Let's ponder some of the recent events surrounding Intuit, maker of QuickBooks--the de facto ERP system for small enterprises.
--Today: Intuit acquires Digital Insight, an on-demand applications provider for the banking industry, for $1.35 billion. Cost synergies: None. Revenue growth: Some. The combined companies will have access to 5,000 financial institutions, 25 million consumers and 7 million small businesses. Digital Insight's technology is likely to be integrated with Quicken and QuickBooks.
--Sept. 13: Intuit acquires StepUp Commerce. The deal allows Intuit's QuickBooks customers to upload real-time inventory data to the Web.
--Sept. 13: Intuit teams with Google to integrate the Web giant's marketing tools in QuickBooks 2007.
The big question: What does all this add up to? On the surface, Intuit is acquiring revenue growth as CEO Steve Bennett noted on the company's conference call. "The acquisition is a continuation of Intuit's new philosophy to develop, partner, or acquire in order to drive revenue growth," says Prudential Equity Group analyst Bryan Keane.
But there may be a little more to it than that. With each new service and acquisition Intuit adds an element that could feed other parts of the business. It's a small business halo effect if you will. Quicken online financial management feeds into QuickBooks services as more people run side businesses or go out on their own.
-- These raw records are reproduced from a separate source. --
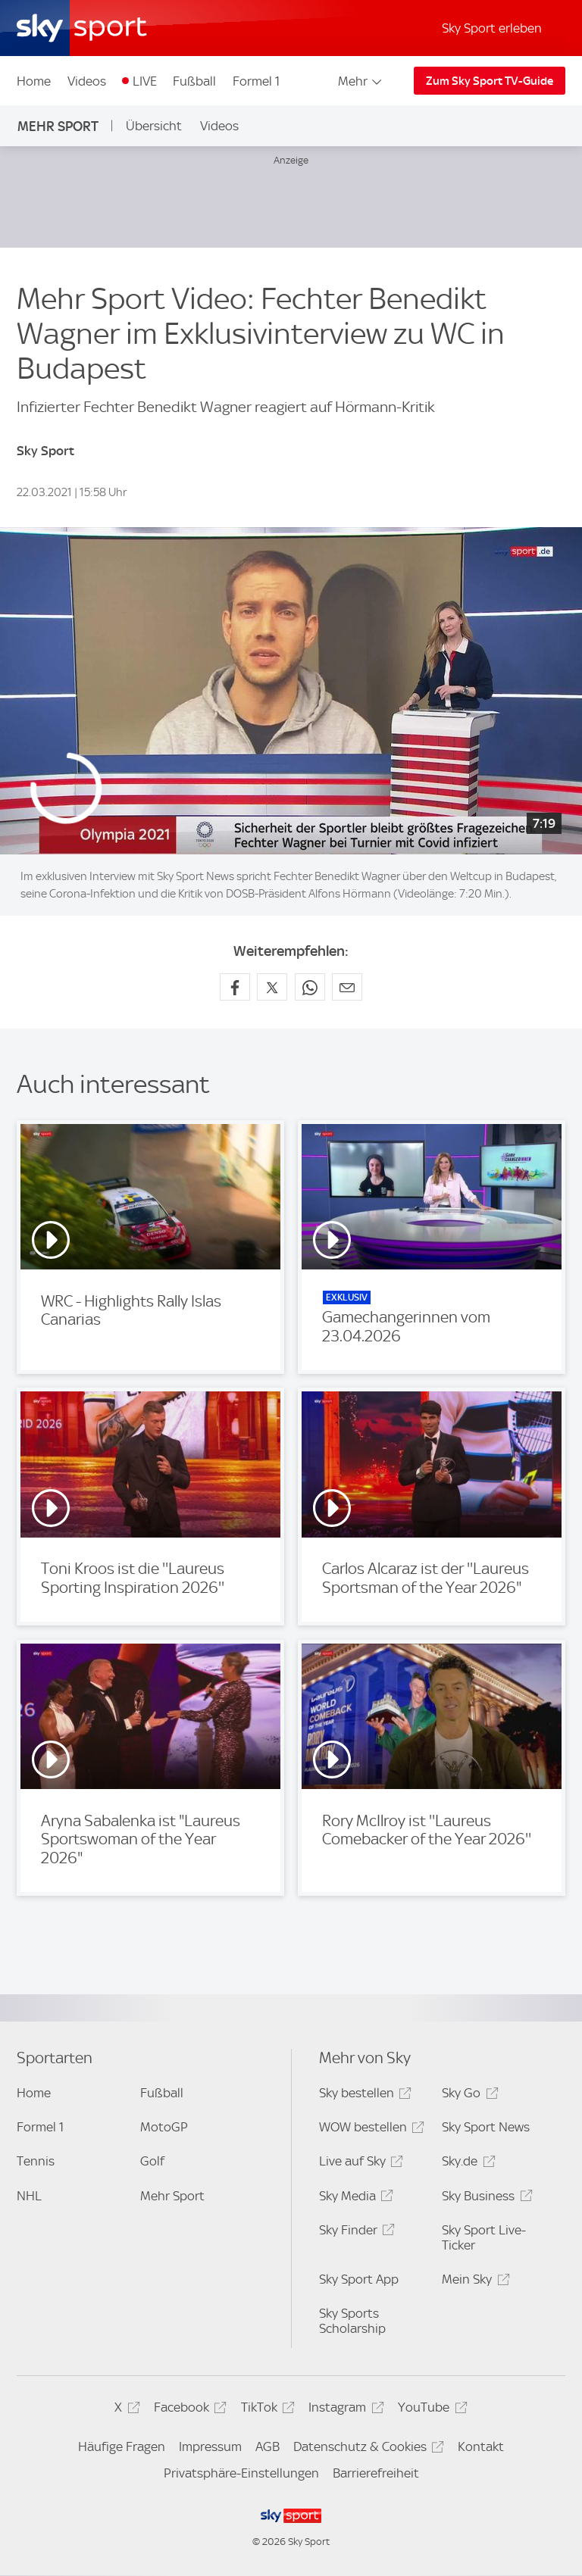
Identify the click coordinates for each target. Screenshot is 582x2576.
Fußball (194, 81)
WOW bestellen (369, 2129)
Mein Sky (473, 2282)
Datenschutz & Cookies (366, 2449)
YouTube (430, 2410)
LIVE (145, 81)
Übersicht (154, 125)
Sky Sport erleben (492, 28)
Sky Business (484, 2198)
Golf (152, 2161)
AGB (267, 2446)
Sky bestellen (363, 2095)
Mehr (361, 81)
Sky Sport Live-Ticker (484, 2237)
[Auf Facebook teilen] (235, 987)
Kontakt (481, 2446)
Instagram (343, 2410)
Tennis (36, 2161)
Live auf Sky (359, 2163)
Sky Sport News (486, 2126)
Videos (86, 81)
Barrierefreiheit (376, 2473)
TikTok (265, 2410)
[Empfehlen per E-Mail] (347, 987)
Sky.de (466, 2163)
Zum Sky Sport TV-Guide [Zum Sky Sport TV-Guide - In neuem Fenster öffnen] (489, 81)
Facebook (188, 2410)
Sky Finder (354, 2232)
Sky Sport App (359, 2279)
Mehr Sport (58, 126)
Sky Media (354, 2198)
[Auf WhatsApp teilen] (310, 987)
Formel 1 (256, 81)
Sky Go (467, 2095)
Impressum (210, 2446)
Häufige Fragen (121, 2446)
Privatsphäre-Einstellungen (241, 2473)
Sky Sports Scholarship (352, 2321)
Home (34, 81)
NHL (29, 2195)
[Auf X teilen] (272, 987)
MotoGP (164, 2126)
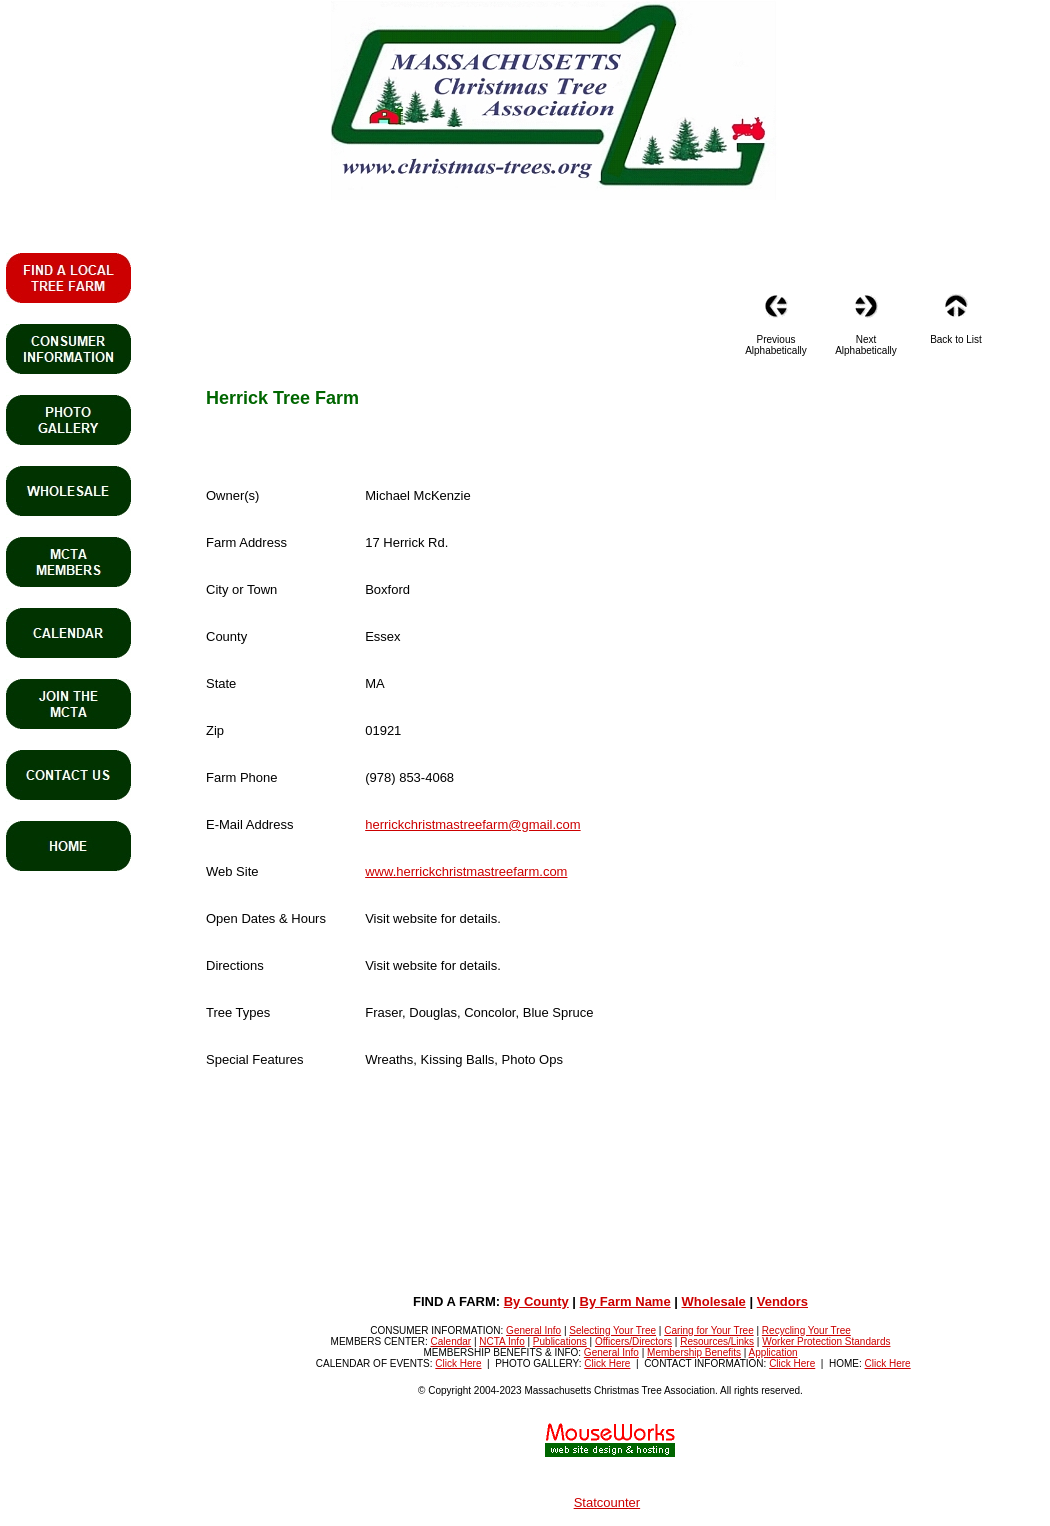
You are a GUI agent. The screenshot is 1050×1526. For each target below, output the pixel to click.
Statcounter (607, 1502)
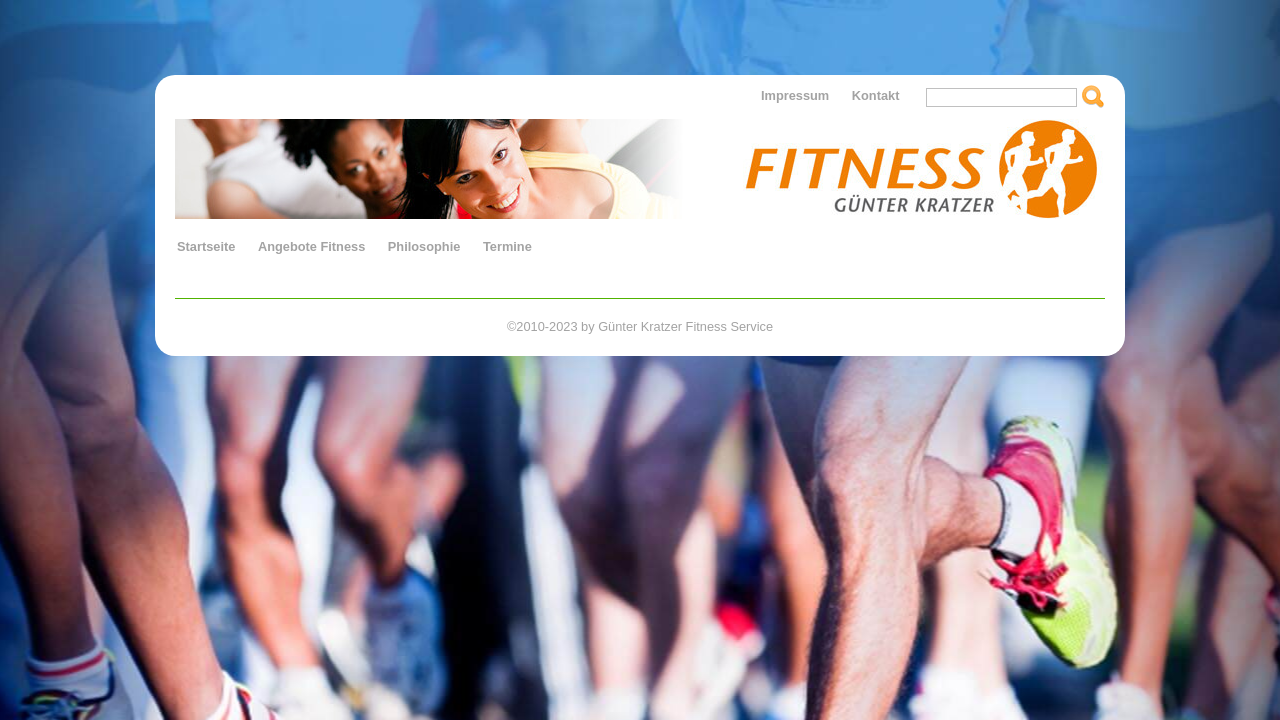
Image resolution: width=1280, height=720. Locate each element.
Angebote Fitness (311, 246)
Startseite (206, 246)
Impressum (795, 95)
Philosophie (424, 246)
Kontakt (876, 95)
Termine (507, 246)
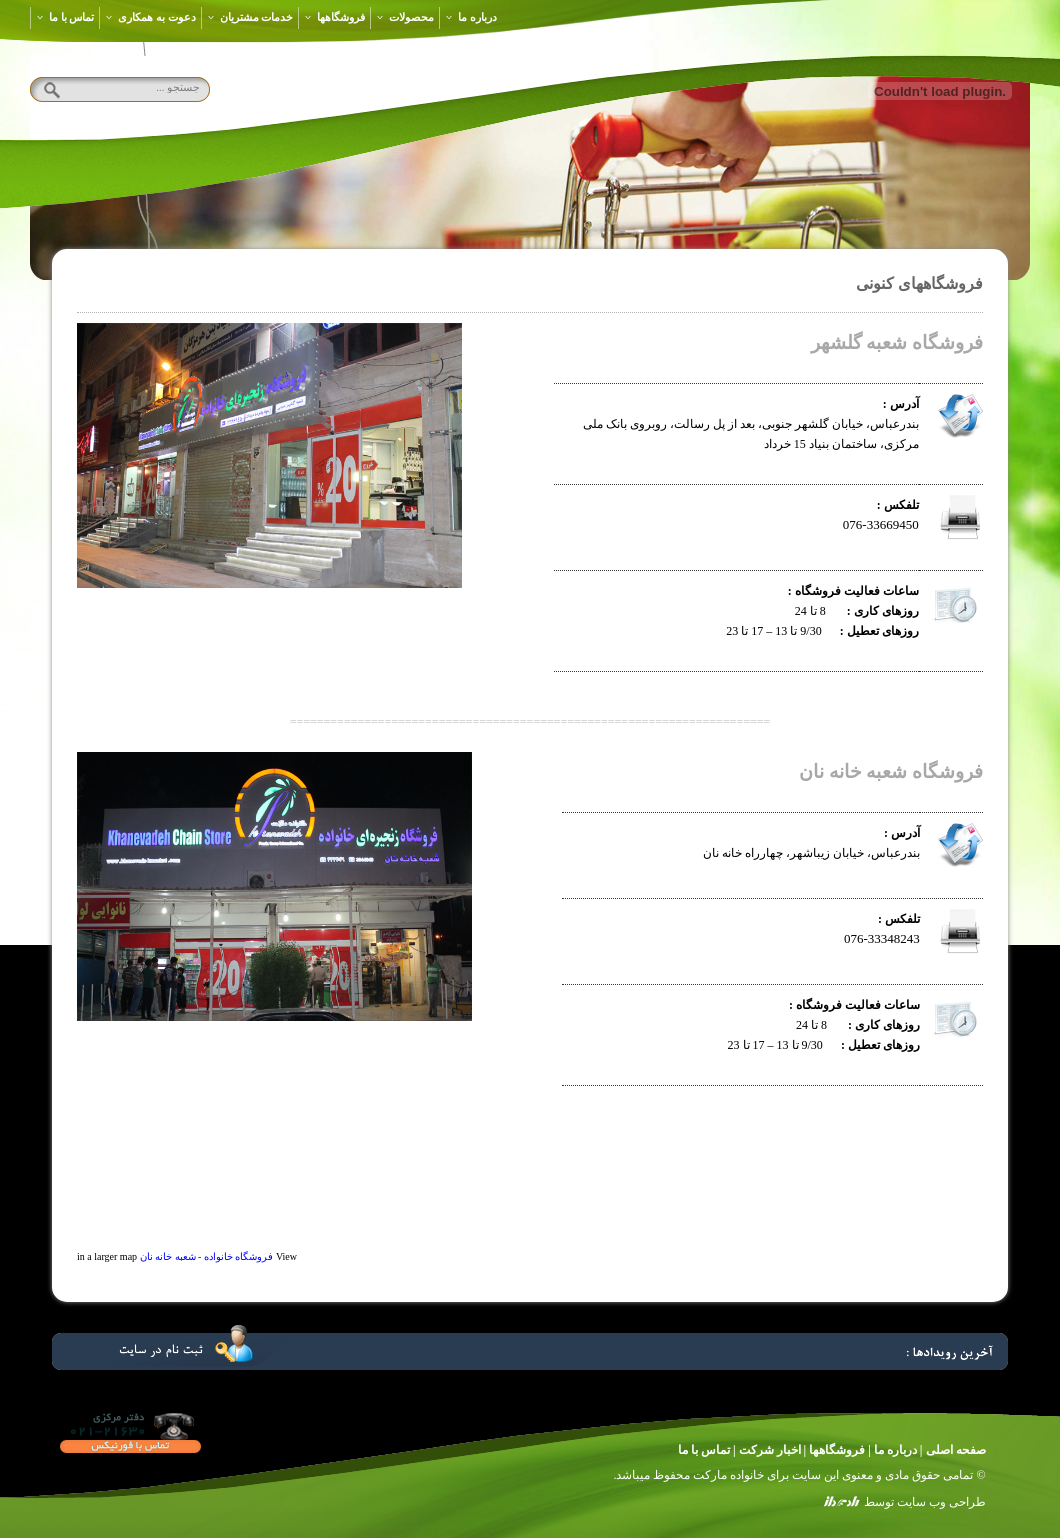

Sure, these incremental acquisitions revive the Quicken franchise, which has been hampered by online banking, and bolster QuickBooks. But these deals also put Intuit in the middle of numerous transactions. With StepUp, it becomes involved with mass real-time inventory data. With Google's partnership, it gets involved with small business marketing. And now with Digital Insight it can launch what Intuit describes as killer financial apps.
If you look at how QuickBooks is developing it's quickly becoming a portal to all the services needed to run a business. As more services develop Intuit stands to gain in multiple ways to create its own halo effect.